Confirmation mardi avec un communiqué d’Easy Bourse qui indique que “l’acquisition a été réalisée pour 10 fois le résultat net de Nadeo, soit environ 6 millions d’euros”. Comme l’écrit Eric Viennot sur son twitter, c’est plutôt “pas mal pour un studio de 12 personnes”. Resteront-ils longtemps en équipe réduite ? Rien n’est moins sûr.

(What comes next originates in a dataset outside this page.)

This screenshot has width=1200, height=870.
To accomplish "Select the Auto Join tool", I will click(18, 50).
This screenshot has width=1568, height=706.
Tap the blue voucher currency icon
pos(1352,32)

Jeudi, Focus s’exprime enfin à travers une interview de Cédric Lagarrigue, directeur général, dans laquelle on apprend plusieurs choses :
- l’actionnaire majoritaire de Nadéo voulait se désengager du Jeu Vidéo pour se concentrer sur le Cinéma, et Focus n’a pas été informé correctement de cette situation, empêchant l’éditeur de prendre part aux discussions autour de l’avenir du studio de développement
- à moyen terme, Focus va poursuivre l’exploitation de la licence Trackmania et d’autres titres, tout en sachant qu’ils auront à céder, tôt ou tard, les droits d’édition à Ubisoft
- il s’agit d’un coup dur pour Focus, mais l’éditeur saura faire sans Nadéo (même s’ils auraient préféré faire avec)

Réaction de Florent Castlenerac, fondateur de Nadéo, après cette interview : “En réalité, c’est moi, avec l’équipe avec laquelle je travaille, qui ai accepté la vente de Nadeo, et je ne les aurais pas obligé à aller vers une situation qui leur est défavorable”.

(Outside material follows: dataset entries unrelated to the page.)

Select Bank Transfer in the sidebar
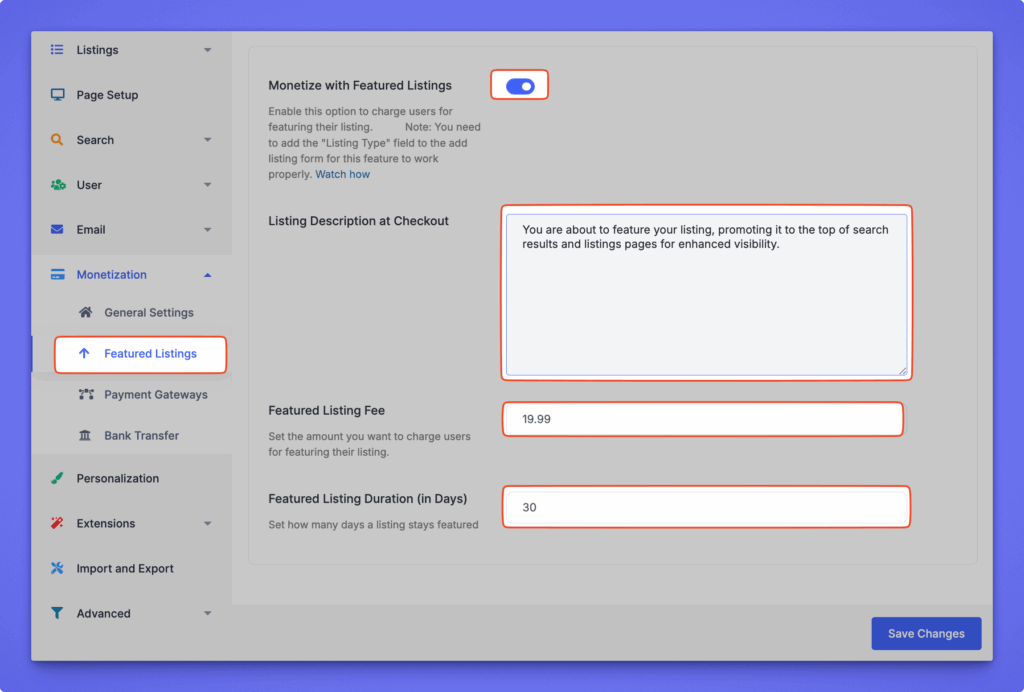 point(140,436)
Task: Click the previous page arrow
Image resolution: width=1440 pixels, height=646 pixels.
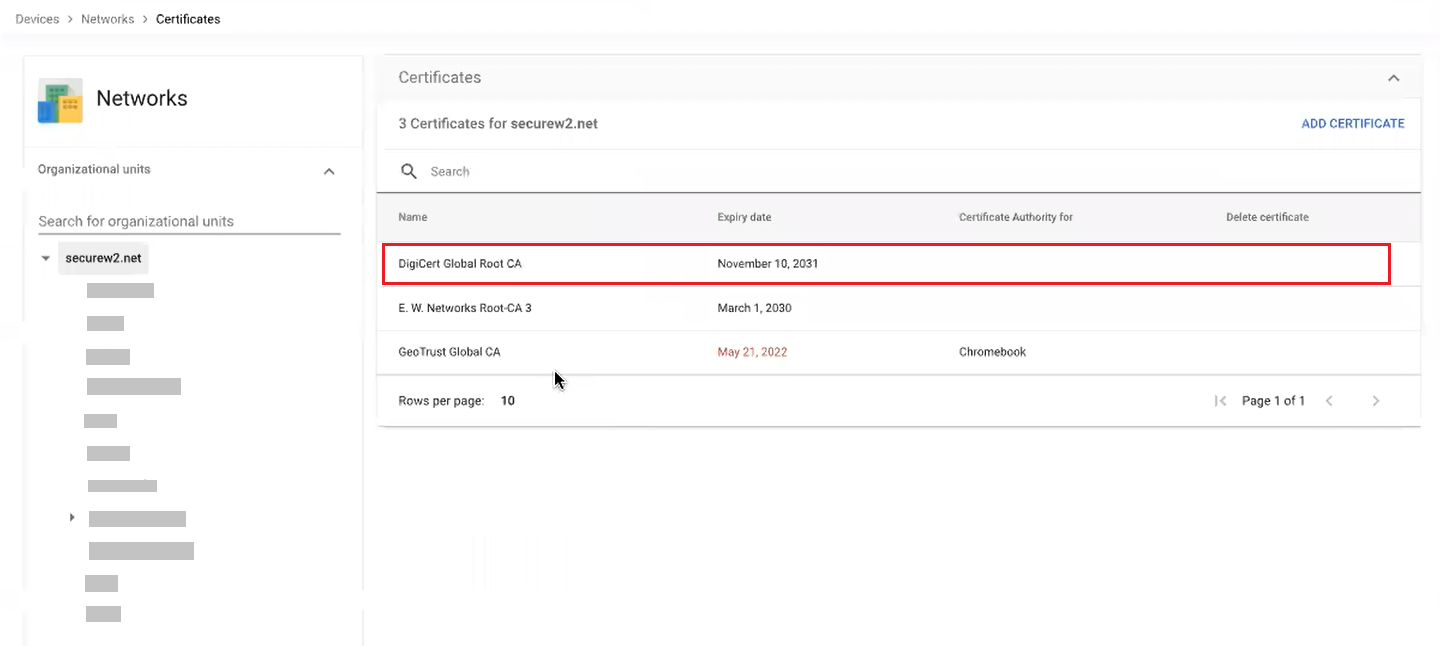Action: [1329, 401]
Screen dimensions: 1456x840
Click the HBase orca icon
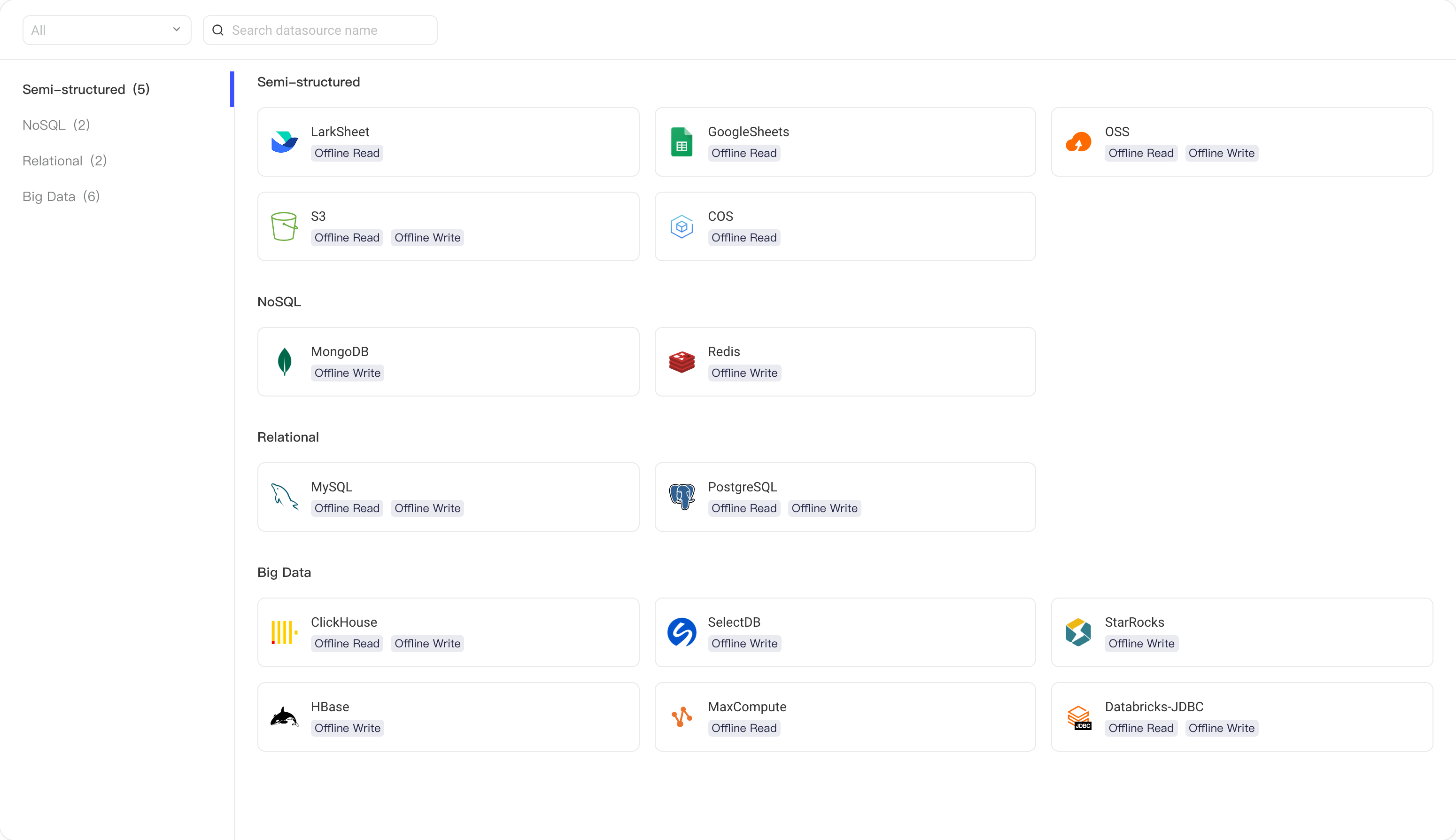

Sondage extrait du forum Trackmania officiel

Sondage extrait du forum Trackmania officiel

Du côté des joueurs qui s’expriment sur les forums, il semble que l’annonce de ce rachat aie fait naître de nombreuses inquiétudes : la qualité du travail effectué par Focus sur la série Trackmania est saluée pendant qu’on s’interroge sur la capacité d’Ubisoft à laisser suffisamment de liberté à Nadéo et, surtout, à ne pas compromettre le développement de leurs futurs titres. Paranoïa ou craintes justifiées ? Sans citer de nom, Cédric Lagarrigue explique :
“J’encourage nos prestigieux concurrents qui ont accompli de grandes choses dans le jeu vidéo et obtenu une place méritée sur le marché international, à soutenir en amont davantage de studios français (…). Ils s’éviteront sans doute cette avalanche de réactions négatives pas toujours justifiées, liées à l’annonce du rachat d’un studio pour lequel nous avons tant oeuvré.”

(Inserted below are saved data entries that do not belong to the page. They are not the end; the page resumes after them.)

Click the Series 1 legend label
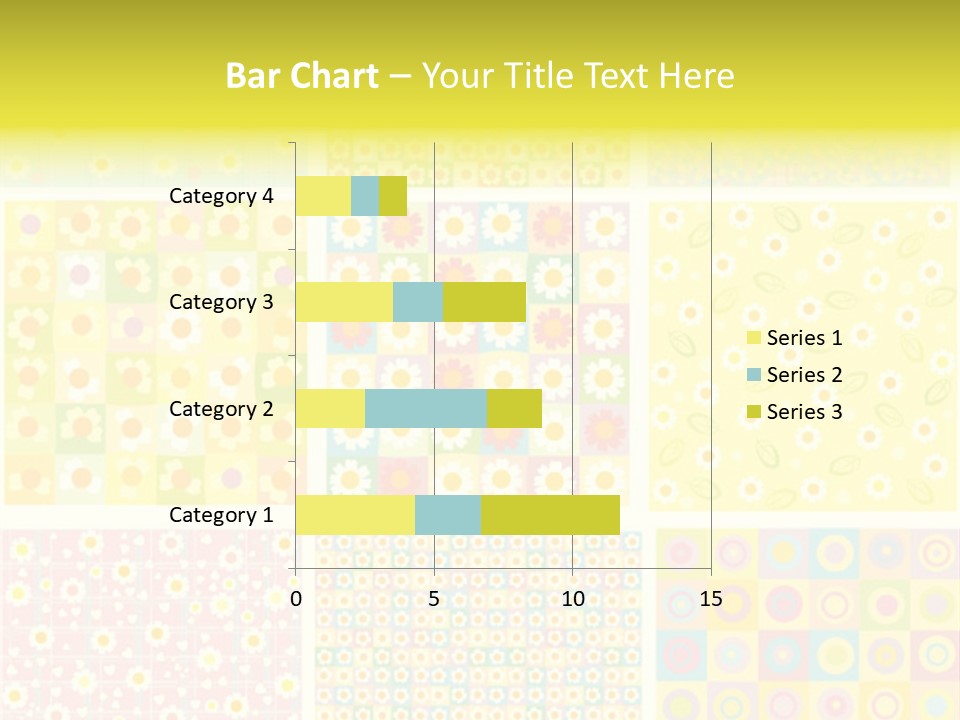Image resolution: width=960 pixels, height=720 pixels. 804,338
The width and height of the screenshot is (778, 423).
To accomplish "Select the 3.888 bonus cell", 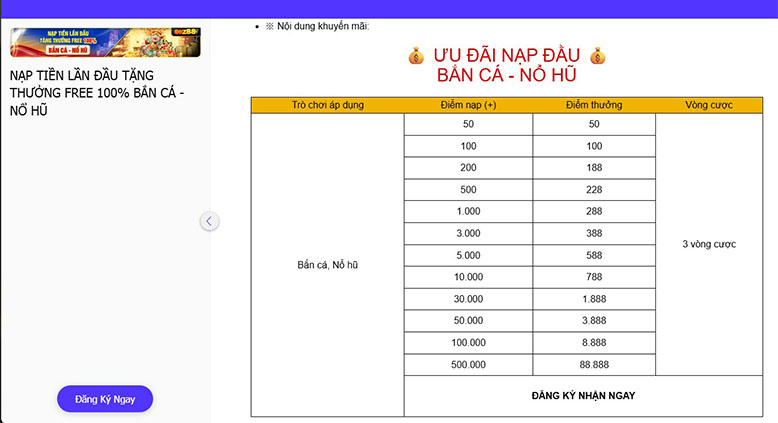I will click(x=594, y=321).
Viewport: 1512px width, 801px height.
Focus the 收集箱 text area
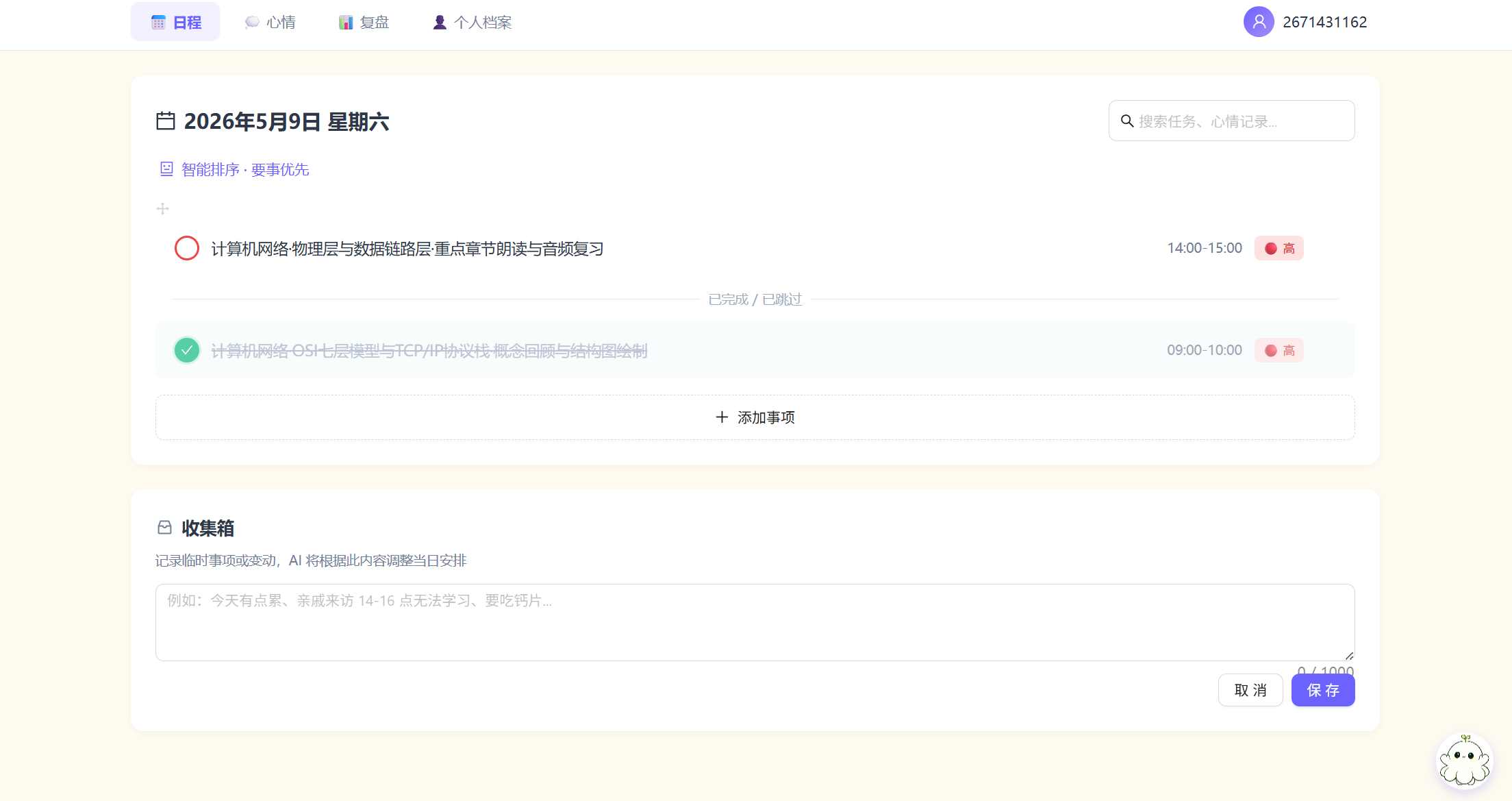pos(755,622)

En effet, bien qu’étant à l’origine de nombreuses licences originales à succès, parfois plus risquées qu’on ne le pense, Ubisoft se traine encore parfois l’image d’un éditeur aux jeux moyens, préférant les bâcler pour sortir dans les temps que de les proposer correctement finis aux joueurs. Et c’est pas tout à fait faux.

Cette politique s’appliquera-t-elle également aux futures productions de Nadéo ? Je sais, ça fait cliché, mais seul l’avenir nous le dira. Et quoi qu’on en pense, la balle est aujourd’hui dans le camp d’Ubisoft ET de Nadéo.